二十四節気の最後「大寒」(1月20日~2月3日)は、一年で最も寒い時期。
この時期の水は「寒の水」といい、酒や味噌を仕込むのに適しているといわれています。
2013年12月に「和食」がユネスコの世界無形遺産に登録されました。和食において欠かすことができないのが日本の豊かな「発酵食品」の文化です。
味噌、醤油、酢、みりん、酒、納豆、鰹節…古くから日本人は生活の中に発酵食を取り入れてきました。文献によると、平安時代には既に現在使われている発酵調味料のほとんどが使われています。また、縄文時代の後期には、塩漬けした魚介類で造った調味料が存在していたといわれています。
酵母、麹菌など微生物の働きによって生まれる発酵食品は、免疫力を上げるなど健康面にも良い影響を与えます。風邪が流行する冬の時期から、花粉症が出る早春の時期にかけて、積極的に食事に取り入れたいものです。

山鹿市で約180年の歴史を持つ「麹(こうじ)」

醤油、味噌、酢、日本酒…日本人の生活に欠かせない「麹」のお話

醤油や味噌、酢、さらに日本酒を造るためにも必要な麹(こうじ)。日本人の生活に欠かせない麹とはどのようなものなのでしょうか。熊本県北部にある山鹿市の「木屋本店」9代目・井口裕二氏に伺いました。
山鹿市豊前街道の玄関口(惣門)近くにある「木屋本店」。菊池川の水運を活かし米の集積地として賑わったこの地で、天保年間(1830年)の頃より約180年にわたり、人の手を使った伝統的な製法で麹を造り続けている老舗です。
木屋本店での麹造りの行程は、まず熊本県産米を蒸すことからはじまります。

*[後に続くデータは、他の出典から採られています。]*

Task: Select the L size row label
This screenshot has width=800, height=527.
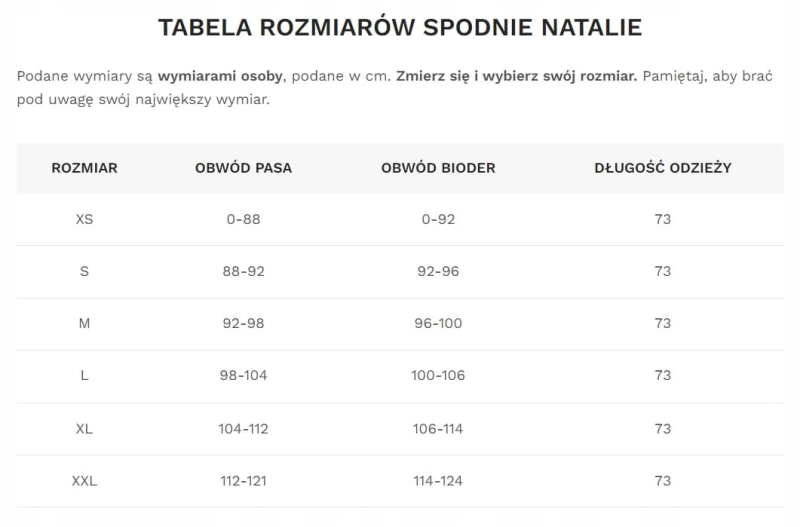Action: [84, 375]
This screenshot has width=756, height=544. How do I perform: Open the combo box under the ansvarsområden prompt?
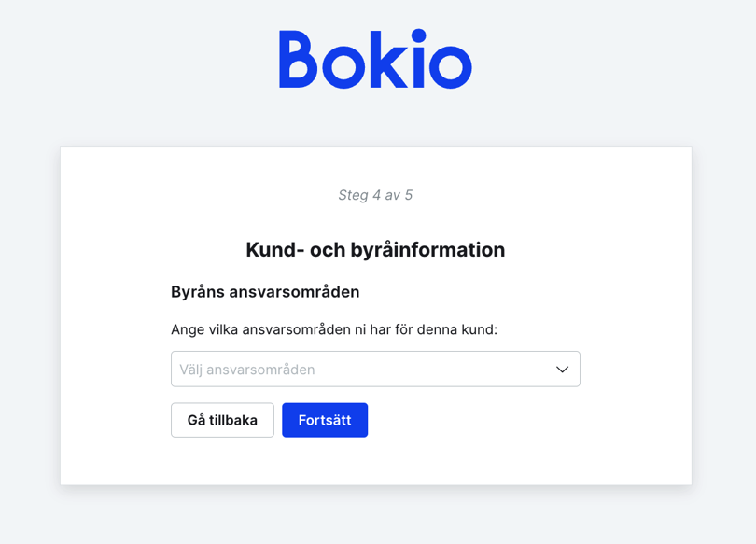(375, 369)
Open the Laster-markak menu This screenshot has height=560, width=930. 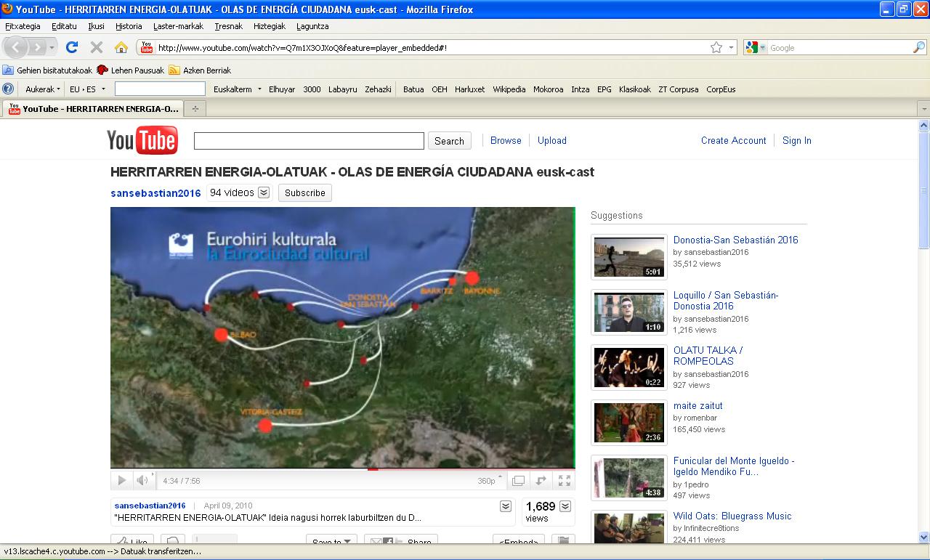178,26
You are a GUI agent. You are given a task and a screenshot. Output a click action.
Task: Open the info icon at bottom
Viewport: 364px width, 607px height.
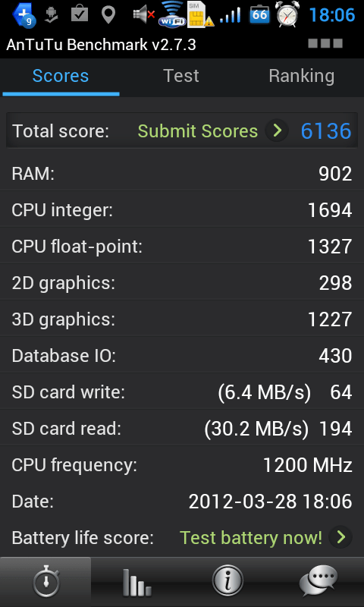pos(228,581)
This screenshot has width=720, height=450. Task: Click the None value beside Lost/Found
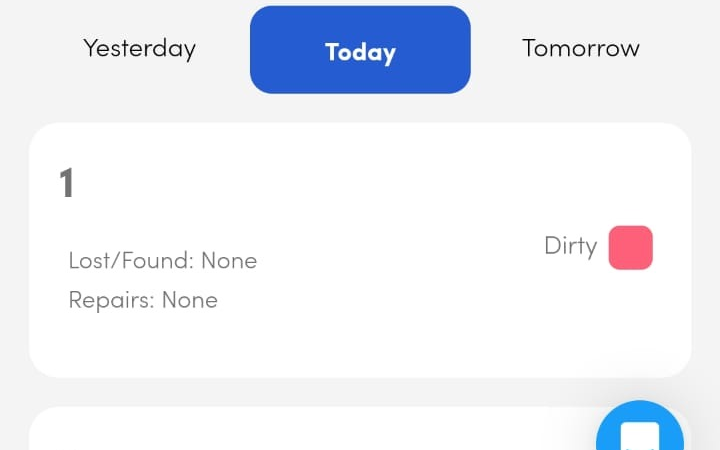229,261
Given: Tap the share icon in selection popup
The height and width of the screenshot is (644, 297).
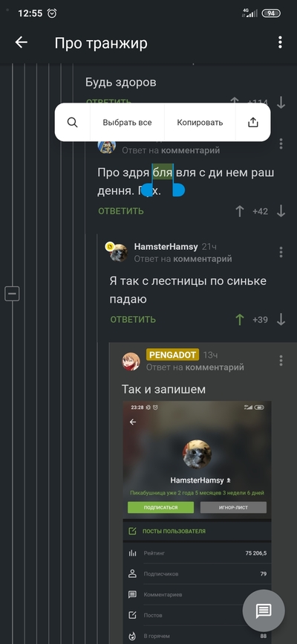Looking at the screenshot, I should coord(253,123).
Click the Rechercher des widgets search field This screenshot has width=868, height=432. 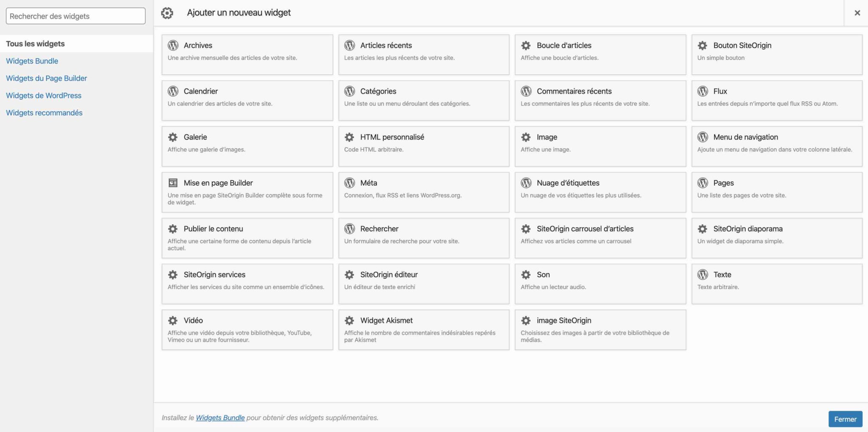click(75, 15)
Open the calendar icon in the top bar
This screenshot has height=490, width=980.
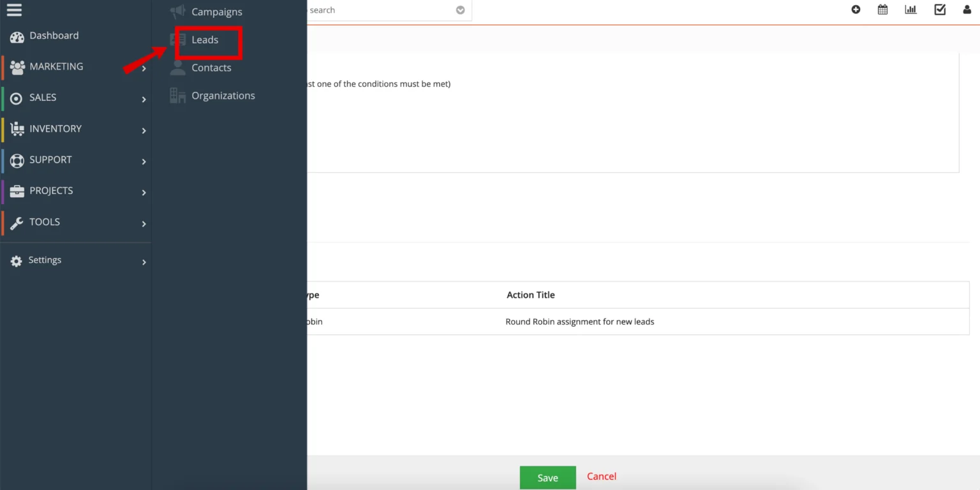[x=882, y=10]
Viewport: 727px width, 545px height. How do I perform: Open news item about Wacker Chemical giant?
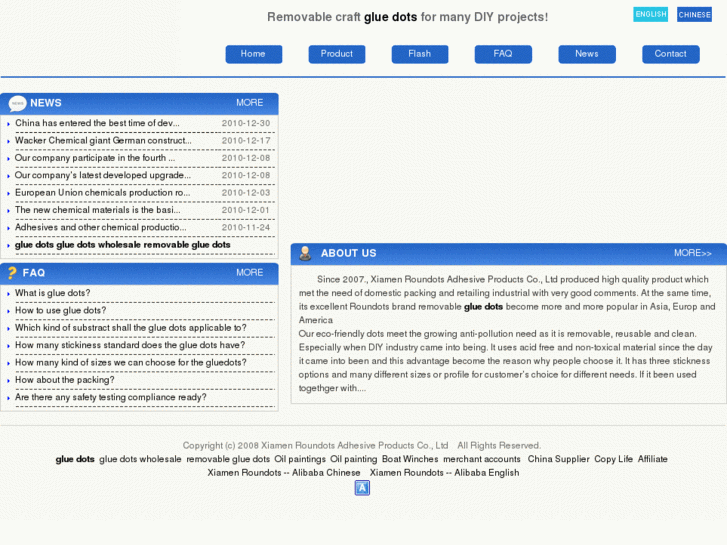(103, 141)

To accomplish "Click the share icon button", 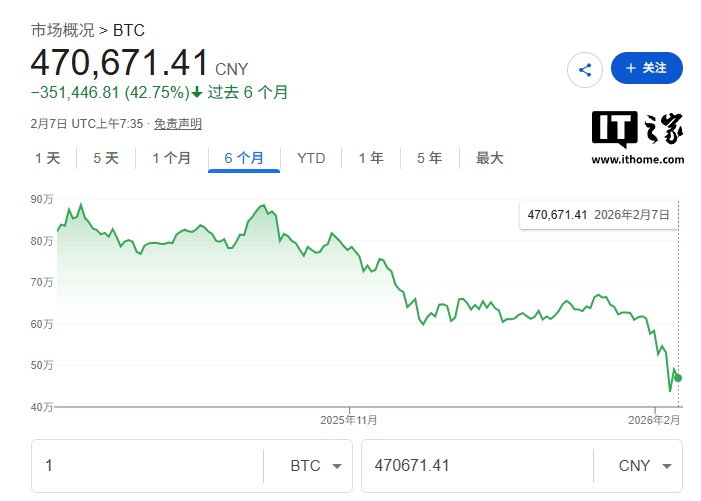I will click(585, 69).
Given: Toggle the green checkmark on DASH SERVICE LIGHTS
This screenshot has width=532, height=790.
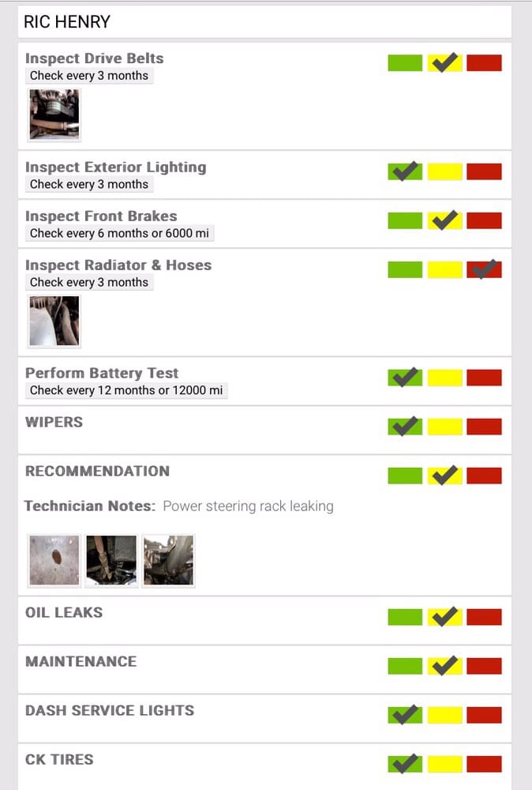Looking at the screenshot, I should click(x=405, y=715).
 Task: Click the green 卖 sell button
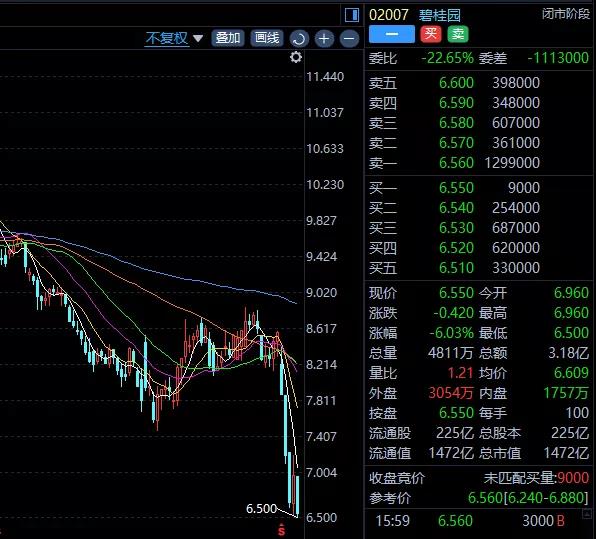[458, 34]
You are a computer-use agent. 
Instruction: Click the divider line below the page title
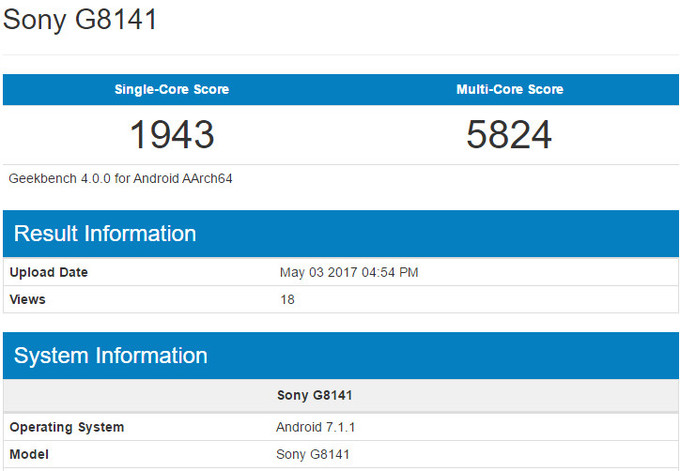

次に、ふっくらと蒸された米は、その日の気温や湿度に合わせ、職人の手とカンを頼りに冷やされた後、大きな木で作られた「床船(とこふね)」と言われる容器に移され麹菌がつけられます。さらに、昭和10年頃より使われているという室蓋(むろぶた)に盛られ、温度管理をしながら3日間寝かせると、新雪のように真っ白な麹ができあがります。もしかすると、コンピューターで管理をするともっと楽に麹を造ることができるのかもしれませんが、木屋本店では、日々麹の息づかいに耳を傾け、手間ひまをかけて造られているのです。
できあがった麹は、様々な商品に生まれ変わります。たとえば、熊本県産大豆と長崎産の塩を使った完全無添加(麹が生きたまま)の「味噌」や無添加・無加糖・ノンアルコールの「甘酒」、香りがまろやかでツンとこない「銘酢」など。さらに、平成24年週刊文春で全国区1位に選ばれた「奇跡の… 塩こうじ」や熊本県物産振興協会主催の平成25年度優良新商品開発審査会で優良新商品として表彰された「奇跡の… 醤油こうじ」などです。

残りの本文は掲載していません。